Records for this exercise START

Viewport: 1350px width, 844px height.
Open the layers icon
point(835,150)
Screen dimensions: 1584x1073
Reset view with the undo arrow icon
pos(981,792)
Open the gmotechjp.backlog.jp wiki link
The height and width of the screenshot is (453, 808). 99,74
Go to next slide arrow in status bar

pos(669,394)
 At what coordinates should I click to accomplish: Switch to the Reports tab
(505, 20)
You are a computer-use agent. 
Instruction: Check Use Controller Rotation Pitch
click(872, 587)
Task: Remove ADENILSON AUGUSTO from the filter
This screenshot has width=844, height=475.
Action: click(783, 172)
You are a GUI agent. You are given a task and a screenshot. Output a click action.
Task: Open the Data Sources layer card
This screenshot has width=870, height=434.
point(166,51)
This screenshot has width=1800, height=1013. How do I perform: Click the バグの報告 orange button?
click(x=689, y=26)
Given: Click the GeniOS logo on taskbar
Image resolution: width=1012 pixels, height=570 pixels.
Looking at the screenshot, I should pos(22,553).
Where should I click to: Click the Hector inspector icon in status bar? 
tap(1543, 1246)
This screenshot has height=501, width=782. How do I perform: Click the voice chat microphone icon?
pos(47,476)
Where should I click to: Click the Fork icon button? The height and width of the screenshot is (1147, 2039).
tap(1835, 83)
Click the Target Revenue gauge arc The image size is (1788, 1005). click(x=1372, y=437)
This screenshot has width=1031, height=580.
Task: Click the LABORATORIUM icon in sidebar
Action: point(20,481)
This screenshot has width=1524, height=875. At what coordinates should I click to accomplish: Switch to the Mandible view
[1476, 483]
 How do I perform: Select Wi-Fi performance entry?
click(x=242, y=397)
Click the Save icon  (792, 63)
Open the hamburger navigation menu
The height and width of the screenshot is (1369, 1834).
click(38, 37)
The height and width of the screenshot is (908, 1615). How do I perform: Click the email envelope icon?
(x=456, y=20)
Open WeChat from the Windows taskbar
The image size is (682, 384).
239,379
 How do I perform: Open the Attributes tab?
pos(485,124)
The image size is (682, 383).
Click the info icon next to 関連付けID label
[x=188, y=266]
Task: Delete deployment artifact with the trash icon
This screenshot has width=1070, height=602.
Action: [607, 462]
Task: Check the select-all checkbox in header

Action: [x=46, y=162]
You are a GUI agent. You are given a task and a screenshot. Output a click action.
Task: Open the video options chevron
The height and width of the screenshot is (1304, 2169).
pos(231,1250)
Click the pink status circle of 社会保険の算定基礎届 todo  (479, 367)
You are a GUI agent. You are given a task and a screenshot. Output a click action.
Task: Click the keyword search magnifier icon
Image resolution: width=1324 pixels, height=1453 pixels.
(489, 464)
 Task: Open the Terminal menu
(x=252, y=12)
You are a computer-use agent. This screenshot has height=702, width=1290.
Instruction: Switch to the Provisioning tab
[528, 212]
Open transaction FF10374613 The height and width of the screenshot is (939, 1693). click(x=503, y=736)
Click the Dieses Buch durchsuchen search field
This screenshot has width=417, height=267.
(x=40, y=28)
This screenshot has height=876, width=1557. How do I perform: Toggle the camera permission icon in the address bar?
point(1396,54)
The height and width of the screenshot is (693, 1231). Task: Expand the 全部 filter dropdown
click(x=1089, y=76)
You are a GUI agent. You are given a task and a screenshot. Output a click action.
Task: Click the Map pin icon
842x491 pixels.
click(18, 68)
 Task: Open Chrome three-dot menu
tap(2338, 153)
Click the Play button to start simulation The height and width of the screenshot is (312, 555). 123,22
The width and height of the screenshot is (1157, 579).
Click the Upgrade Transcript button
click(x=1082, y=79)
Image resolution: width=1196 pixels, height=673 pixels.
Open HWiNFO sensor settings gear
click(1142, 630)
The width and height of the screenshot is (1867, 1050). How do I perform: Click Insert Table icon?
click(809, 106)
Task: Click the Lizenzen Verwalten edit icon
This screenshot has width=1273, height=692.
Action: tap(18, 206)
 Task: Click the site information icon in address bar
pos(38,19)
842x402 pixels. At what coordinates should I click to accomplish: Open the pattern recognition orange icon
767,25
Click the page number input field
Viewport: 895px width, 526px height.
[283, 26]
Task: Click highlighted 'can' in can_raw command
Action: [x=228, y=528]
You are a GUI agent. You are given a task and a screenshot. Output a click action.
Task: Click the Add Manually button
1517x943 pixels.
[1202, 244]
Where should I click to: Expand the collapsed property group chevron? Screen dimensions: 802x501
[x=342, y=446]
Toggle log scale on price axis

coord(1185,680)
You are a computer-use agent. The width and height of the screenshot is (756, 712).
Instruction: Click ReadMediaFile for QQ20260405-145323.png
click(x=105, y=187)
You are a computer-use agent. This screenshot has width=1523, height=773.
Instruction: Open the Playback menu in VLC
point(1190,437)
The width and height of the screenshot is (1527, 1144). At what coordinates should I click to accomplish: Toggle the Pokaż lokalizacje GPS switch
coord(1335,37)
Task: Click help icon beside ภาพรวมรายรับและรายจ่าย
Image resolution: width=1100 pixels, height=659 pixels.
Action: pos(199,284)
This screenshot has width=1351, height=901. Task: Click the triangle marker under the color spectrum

Records for this exercise END

**Assignment**
Reproduce every record, making sure each one stays exactly the same.

**Answer for this exercise**
Viewport: 1350px width, 844px height.
Open the layers icon
point(835,150)
Screen dimensions: 1584x1073
Reset view with the undo arrow icon
pos(981,792)
Open the gmotechjp.backlog.jp wiki link
The height and width of the screenshot is (453, 808). 99,74
Go to next slide arrow in status bar

pos(669,394)
 At what coordinates should I click to accomplish: Switch to the Reports tab
(505, 20)
You are a computer-use agent. 
Instruction: Check Use Controller Rotation Pitch
click(872, 587)
Task: Remove ADENILSON AUGUSTO from the filter
This screenshot has width=844, height=475.
Action: click(783, 172)
You are a GUI agent. You are given a task and a screenshot. Output a click action.
Task: Open the Data Sources layer card
This screenshot has width=870, height=434.
point(166,51)
This screenshot has width=1800, height=1013. How do I perform: Click the バグの報告 orange button?
click(x=689, y=26)
Given: Click the GeniOS logo on taskbar
Image resolution: width=1012 pixels, height=570 pixels.
Looking at the screenshot, I should pos(22,553).
Where should I click to: Click the Hector inspector icon in status bar? 
tap(1543, 1246)
This screenshot has height=501, width=782. How do I perform: Click the voice chat microphone icon?
pos(47,476)
Where should I click to: Click the Fork icon button? The height and width of the screenshot is (1147, 2039).
tap(1835, 83)
Click the Target Revenue gauge arc The image size is (1788, 1005). click(x=1372, y=437)
This screenshot has width=1031, height=580.
Task: Click the LABORATORIUM icon in sidebar
Action: point(20,481)
This screenshot has width=1524, height=875. At what coordinates should I click to accomplish: Switch to the Mandible view
[1476, 483]
 How do I perform: Select Wi-Fi performance entry?
click(x=242, y=397)
Click the Save icon  (792, 63)
Open the hamburger navigation menu
The height and width of the screenshot is (1369, 1834).
click(38, 37)
The height and width of the screenshot is (908, 1615). How do I perform: Click the email envelope icon?
(x=456, y=20)
Open WeChat from the Windows taskbar
The image size is (682, 384).
239,379
 How do I perform: Open the Attributes tab?
pos(485,124)
The image size is (682, 383).
Click the info icon next to 関連付けID label
[x=188, y=266]
Task: Delete deployment artifact with the trash icon
This screenshot has width=1070, height=602.
Action: [607, 462]
Task: Check the select-all checkbox in header

Action: [x=46, y=162]
You are a GUI agent. You are given a task and a screenshot. Output a click action.
Task: Open the video options chevron
The height and width of the screenshot is (1304, 2169).
pos(231,1250)
Click the pink status circle of 社会保険の算定基礎届 todo  (479, 367)
You are a GUI agent. You are given a task and a screenshot. Output a click action.
Task: Click the keyword search magnifier icon
Image resolution: width=1324 pixels, height=1453 pixels.
(489, 464)
 Task: Open the Terminal menu
(x=252, y=12)
You are a computer-use agent. This screenshot has height=702, width=1290.
Instruction: Switch to the Provisioning tab
[528, 212]
Open transaction FF10374613 The height and width of the screenshot is (939, 1693). click(x=503, y=736)
Click the Dieses Buch durchsuchen search field
This screenshot has width=417, height=267.
(x=40, y=28)
This screenshot has height=876, width=1557. How do I perform: Toggle the camera permission icon in the address bar?
point(1396,54)
The height and width of the screenshot is (693, 1231). Task: Expand the 全部 filter dropdown
click(x=1089, y=76)
You are a GUI agent. You are given a task and a screenshot. Output a click action.
Task: Click the Map pin icon
842x491 pixels.
click(18, 68)
 Task: Open Chrome three-dot menu
tap(2338, 153)
Click the Play button to start simulation The height and width of the screenshot is (312, 555). 123,22
The width and height of the screenshot is (1157, 579).
Click the Upgrade Transcript button
click(x=1082, y=79)
Image resolution: width=1196 pixels, height=673 pixels.
Open HWiNFO sensor settings gear
click(1142, 630)
The width and height of the screenshot is (1867, 1050). How do I perform: Click Insert Table icon?
click(809, 106)
Task: Click the Lizenzen Verwalten edit icon
This screenshot has width=1273, height=692.
Action: tap(18, 206)
 Task: Click the site information icon in address bar
pos(38,19)
842x402 pixels. At what coordinates should I click to accomplish: Open the pattern recognition orange icon
767,25
Click the page number input field
Viewport: 895px width, 526px height.
[283, 26]
Task: Click highlighted 'can' in can_raw command
Action: [x=228, y=528]
You are a GUI agent. You are given a task and a screenshot. Output a click action.
Task: Click the Add Manually button
1517x943 pixels.
[1202, 244]
Where should I click to: Expand the collapsed property group chevron? Screen dimensions: 802x501
[x=342, y=446]
Toggle log scale on price axis

coord(1185,680)
You are a computer-use agent. The width and height of the screenshot is (756, 712).
Instruction: Click ReadMediaFile for QQ20260405-145323.png
click(x=105, y=187)
You are a computer-use agent. This screenshot has width=1523, height=773.
Instruction: Open the Playback menu in VLC
point(1190,437)
The width and height of the screenshot is (1527, 1144). At what coordinates should I click to accomplish: Toggle the Pokaż lokalizacje GPS switch
coord(1335,37)
Task: Click help icon beside ภาพรวมรายรับและรายจ่าย
Image resolution: width=1100 pixels, height=659 pixels.
Action: pos(199,284)
This screenshot has width=1351, height=901. Task: Click the triangle marker under the color spectrum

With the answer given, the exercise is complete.